Coetzee closer to becoming new coach of Springboks

ALLISTER COETZEE
ALLISTER COETZEE

ALLISTER Coetzee took one step closer to becoming the Springbok coach when Heyneke Meyer opted not to renew his contract yesterday.

Meyer’s contract ends on December 31 and he will no longer be the Springbok coach next year, paving the way for former Stormers coach Coetzee to take the job.

After a difficult 12 months that saw the Boks lose to Argentina and Japan and also fail to win the World Cup, Meyer lost not only public support but also allies in the upper echelons of South African rugby.

Meyer famously claimed that there were only two types of rugby: “Winning and losing”.

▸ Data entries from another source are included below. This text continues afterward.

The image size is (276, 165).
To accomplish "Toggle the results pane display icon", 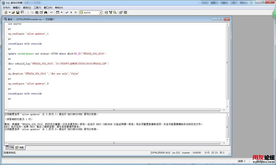I will click(125, 12).
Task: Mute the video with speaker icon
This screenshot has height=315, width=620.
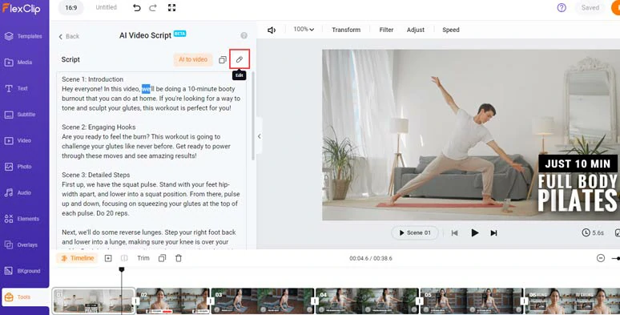Action: click(x=272, y=30)
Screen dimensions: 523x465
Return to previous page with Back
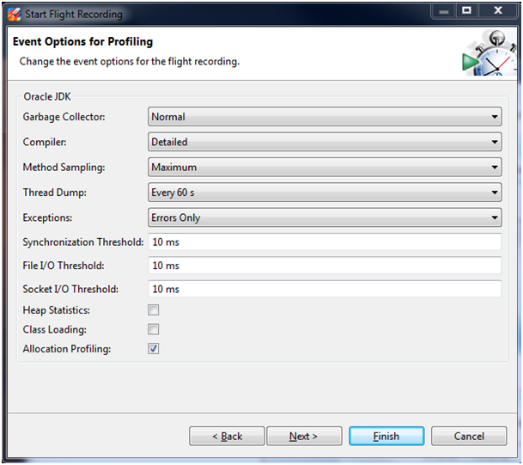[x=227, y=437]
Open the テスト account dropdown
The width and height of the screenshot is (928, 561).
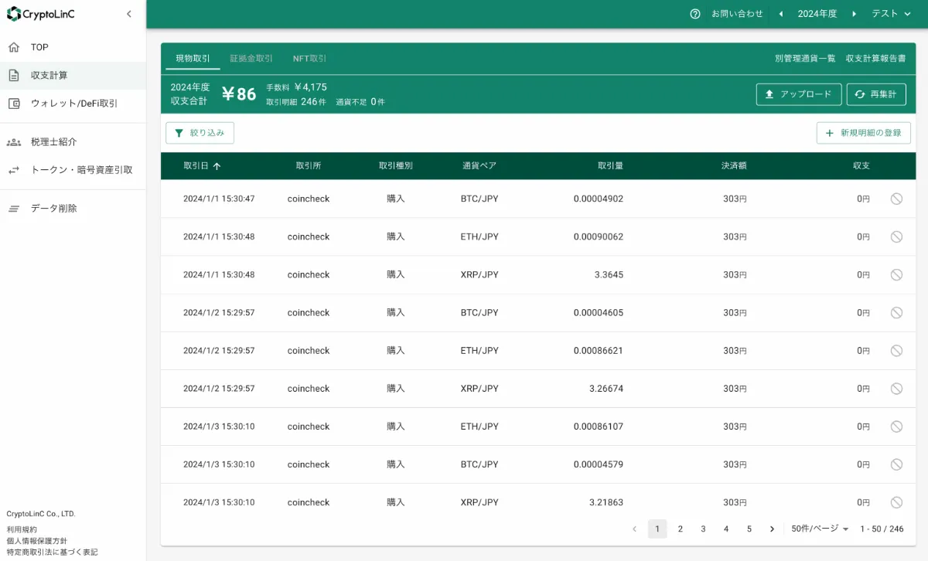coord(891,13)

After failing to win any meaningful silverware in his four-year tenure, he did the honourable thing.

“I have always put the Springboks first in my time as coach and since returning from England, I have realised that, as much as I believe I still have a lot to offer, the time has come for change,” Meyer said.

“My integrity is very important and I feel I can leave with my head held high.

“I’ve always maintained that my only motivation was to serve my country and to do what was best for the team.

“I have greatly enjoyed my time as coach — although it has been highly pressured at times and especially tough on my family.

“I would like to thank them for their unwavering support in the last four years.

“I have put my heart and soul into the job and did my very best.

“I believe that, overall, I leave the team with much to look forward to in 2016, with new structures in place to ensure the Springboks will remain competitive on the world stage,” he said.

South African Rugby Union (Saru) president Oregan Hoskins accepted Meyer’s decision.

“We have reached a natural watershed in many ways with a significant number of senior players either retiring or moving overseas, as well as the fact that our Strategic Transformation Plan is now in full swing,” Hoskins said.

“Heyneke gave his all for the Springboks and it was a great pleasure to work with such a passionate South African.

“There were many highlights during his time as coach and those are the moments we will remember.”

Saru confirmed that a search for a new coach would start immediately, although sources have told Times Media that Coetzee had already been approached about taking up the job.

It is unlikely that much of the backroom staff that served under Meyer will stay on, while at least a third of the World Cup squad will no longer be available for test rugby next year.

As Bok coach, Meyer was in charge for 48 tests, winning 32, losing 14 with two draws for a 66.7 winning percentage.